Una forza estremamente preziosa dei tuoi versi.

Dovrei fare come Bergonzoni anche io: un vuoto di vastità. Mi piacerebbe davvero includere quanto più possibile. A volte faccio fatica a selezionare, vorrei dire tutto in pochissimo.

Una critica che magari mi faccio è che non lascio stendere le cose, cerco di concentrare il più possibile.

Io invece trovo che i tuoi versi abbiano uno sviluppo molto equilibrato, molto pieno in poco. La tua condensazione è molto utile a far esplodere nel lettore o nell’ascoltatore più sentimenti. Perché è calzante ed incalzante al tempo stesso. Il tuo uso della parola è forte, anche nella prosa. Lì hai più spazio, non hai la gabbia del verso, riesci sempre nella tua ‘vastità concisa’.

E’ vero: quando facciamo i reading con gli amici, cercando di aggiustare qualcosa e di confrontarci, nel momento in cui cerco di condensare invece aggiungo, come se ci fosse una sorta di inesauribilità delle cose da dire. Negli ultimi tempi sto riscoprendo la magia della lettera. La lettera scritta; puoi condensare davvero bene un messaggio ed il fatto di non avere un vero e proprio destinatario mi piace molto.

Foscolo aveva scritto un epistolario (Lettere ai Mille Savi), anche lui lo pensava…
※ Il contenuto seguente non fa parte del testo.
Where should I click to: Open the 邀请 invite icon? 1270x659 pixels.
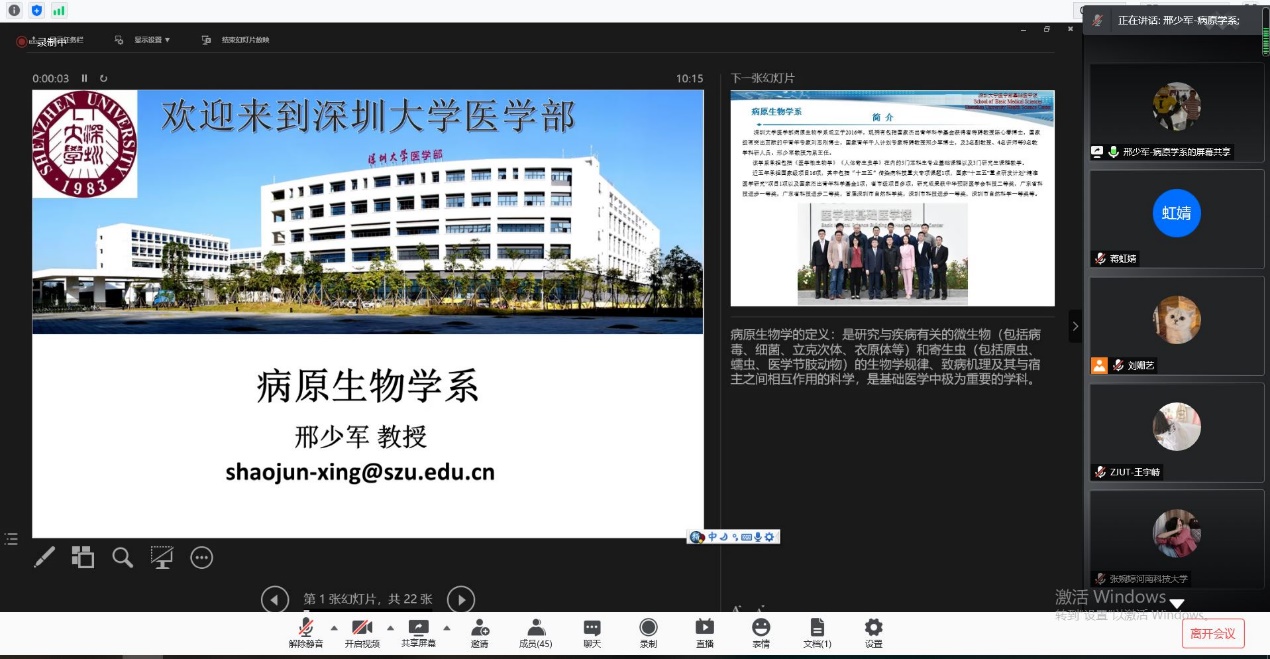(x=479, y=633)
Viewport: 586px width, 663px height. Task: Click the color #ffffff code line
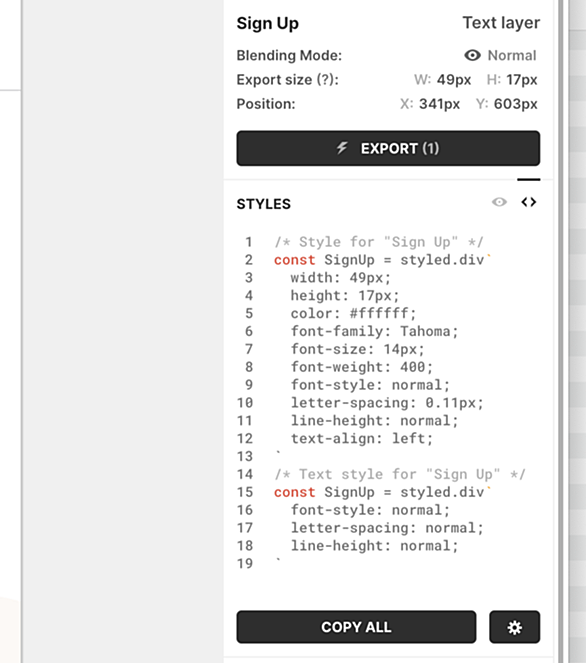tap(353, 313)

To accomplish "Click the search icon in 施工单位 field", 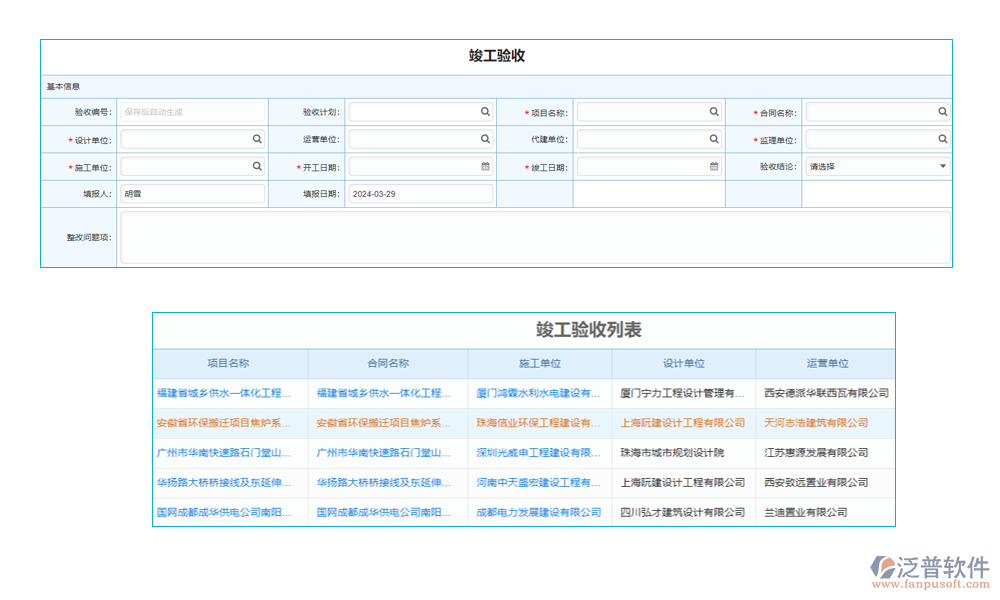I will coord(257,166).
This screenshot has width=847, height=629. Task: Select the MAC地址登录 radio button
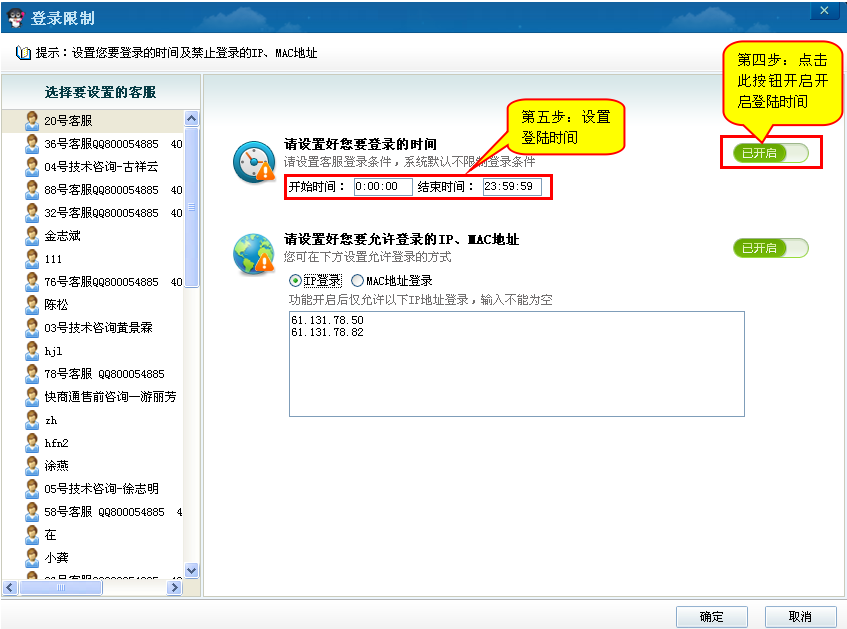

Tra dieci anni avrai 33 anni: dove ti vedi? 

Non so forse in una città dell’Umbria. Napoli è troppo caotica da questo punto di vista, anche se qui ci vedo molte possibilità.

Un libro e una canzone che hai in mente o sul comodino?

Magic Shop di Franco Battiato

La Danza della Realtà di Jodorowsky.

Editing, domanda a bruciapelo: le letture aiutano molto ed il confronto anche con gruppi ristretti di poeti. Ma tu, quanto lavori su un verso prima di consegnarlo, in qualche modo, ad una mente altrui?

Poche volte. Penso molto di più rispetto a scrivere. L’attività che mi prende tanto tempo è quella soprattutto mentale pre-scrittura: è anche un limite perché non permette di fissare subito delle idee. 

Ho quasi questa fobia di scrivere e cancellare. Faccio fatica a rimaneggiare i miei versi cancellandoli e correggendoli. Faccio fatica anche a fare anche collage.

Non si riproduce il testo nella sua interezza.